*DATA IN THIS EXERCISE*
--*--
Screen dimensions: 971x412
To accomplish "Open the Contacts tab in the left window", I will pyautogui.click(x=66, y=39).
--*--
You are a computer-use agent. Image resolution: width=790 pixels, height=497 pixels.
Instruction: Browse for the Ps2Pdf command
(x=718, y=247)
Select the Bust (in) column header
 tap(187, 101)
--*--
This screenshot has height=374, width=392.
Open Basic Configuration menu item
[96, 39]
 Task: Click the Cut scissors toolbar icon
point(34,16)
--*--
Return all lines of the material above in which the word "width" occurs.

*EXPECTED ANSWER*
You are a computer-use agent. Image resolution: width=790 pixels, height=497 pixels.
This screenshot has height=374, width=392.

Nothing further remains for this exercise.